Page 19 of Velvet Corruption
A little less likeme.
Perhaps that was why Alek and I had lasted so long as friends. We were essential to each other, but not in a way that complicated things.
“I miss those days,” Alek said, breaking the silence. “When the biggest worry we had was acing finals.”
I turned to him, studying his face. He looked tired, but then again, so did I. Running a campaign was like running a marathon every single day, without a break. “Yeah.”
He looked out at the cityscape. “Julian means well, you know.”
I didn’t want to talk about Julian, but I knew Alek was right. Julian meant well the way a father meant well when he tried to steer his child away from a doomed path — with love, but also with an infuriating sense of knowing better.
“He’s just worried,” Alek continued. “About you, about Rosie. He’s seen how this life can take over.”
I shook my head. “I need to do this, Alek. I need to win. Why else am I here? At this point, what else have I worked for?”
“Even if you don’t win, you’re a hell of a lawyer, Ruby,” he said. “You would be fine. Rosie would be fine.”
“Honestly, I don’t know if I would recover. It feels like my entire life has been building up to this,” I said. “And if people start looking into my life, they might…I mean, I don’t think they’re going to figure out who Rosie’s dad really is, but that would ruin me. It would ruin all of this.”
Alek got a little closer, looking around. He was right to do it—I didn’t know who could be listening in, and if we were overheard, it could ruin everything. But once Alek had decided the coast was clear, he finally spoke.
“You’ve only ever told me, right?” he asked. “That still true?”
I hesitated. It was a loaded question, especially given the tension of the night.

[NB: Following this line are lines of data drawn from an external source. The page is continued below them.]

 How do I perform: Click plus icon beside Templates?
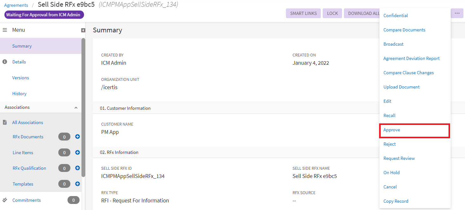[77, 184]
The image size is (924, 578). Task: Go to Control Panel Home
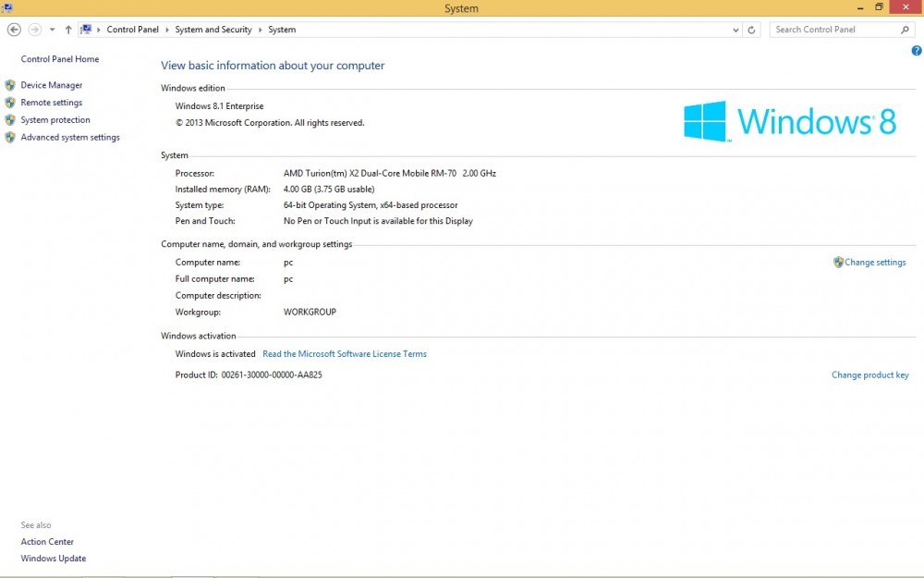(x=59, y=59)
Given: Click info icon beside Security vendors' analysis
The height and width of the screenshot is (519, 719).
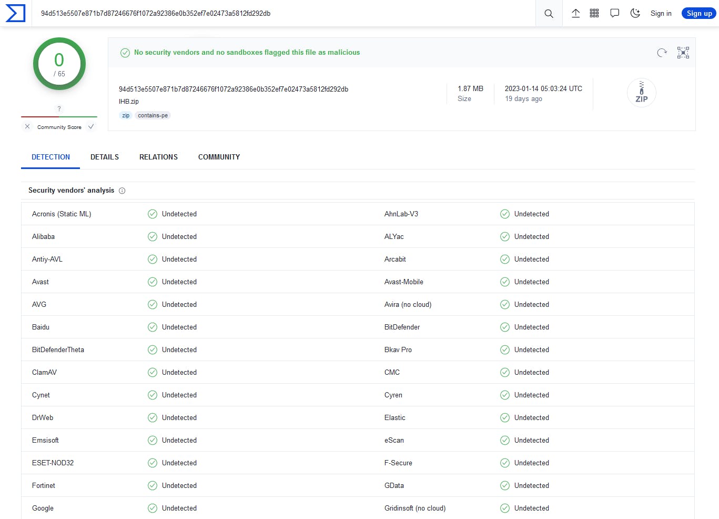Looking at the screenshot, I should [x=121, y=191].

Alek was the only one I’d confided in about Kieran, and even then, it had taken years for me to tell him. The truth was a dangerous thing to hold, and sharing it with him had been a calculated risk.
“You’re the only one I’ve ever told,” I said, though my mind flashed to Kieran himself. “He doesn’t know.”
“Okay,” he said. “So Kieran doesn’t know. He has never known. And he’s not in your life. You won’t tell anyone. I won’t tell anyone. You’re in the clear.”
I grabbed the flute of champagne off him, draining it before he could protest. “Yeah, Alek, maybe,” I said. “But for how long?”
Chapter Four: Kieran
Tristan had summoned me.
It was so weird to think that, years ago, before he got married to Adriana, before the Callahans finally took over Boston, before everything that had happened, it would have been my father. And we would have met at the pub, not his home office. Tristan preferred to run things from home; closer to his wife, the twins, the baby. We were doing dinner later anyway, so this was the perfect excuse.
I stepped into Tristan’s study just as Boston’s waning light fought through the harbor mist, casting a pale glow over his fortress of paperwork and leather-bound books. He didn’t look up, but I felt his awareness of me as tangible as the tension coiling in my gut.
“Sit,” he said, not a request but a command.
Tristan leaned back in his chair, an admiral at the helm of a steel and mahogany ship, his suit crisp, his fingers steepled together. The sun did nothing to soften the hard lines of his face; if anything, it etched them deeper. He’d let his beard grow, and his hair was turning white at his temples.
I took the offered seat across from him, straightening my tie out of habit. My mind raced, considering angles and exits. It was stupid; my brother wasn’t dangerous, and his office was so tastefully decorated and airy that it looked like it belonged in a fancy AirBnB. But old habits die hard.
“Where’s Liam?” I asked.
He smiled. “Playing tag outside with the twins,” he said. “You can go join them in a minute.”
I waved him off. “No, no. I’d rather have a stupid business meeting with my dumb brother than hang out with my two favorite people.”
He smirked.
“Yeah, I’d rather be playing tag with them too. Unfortunately, we have a problem, and I want to get ahead of it before it gets worse.”
I groaned. “Hopefully an easy problem to solve?”
Tristan tapped his fingers on a ledger in front of him, his computer closed under it. “I don’t know yet,” he replied. “Let me just get into it?”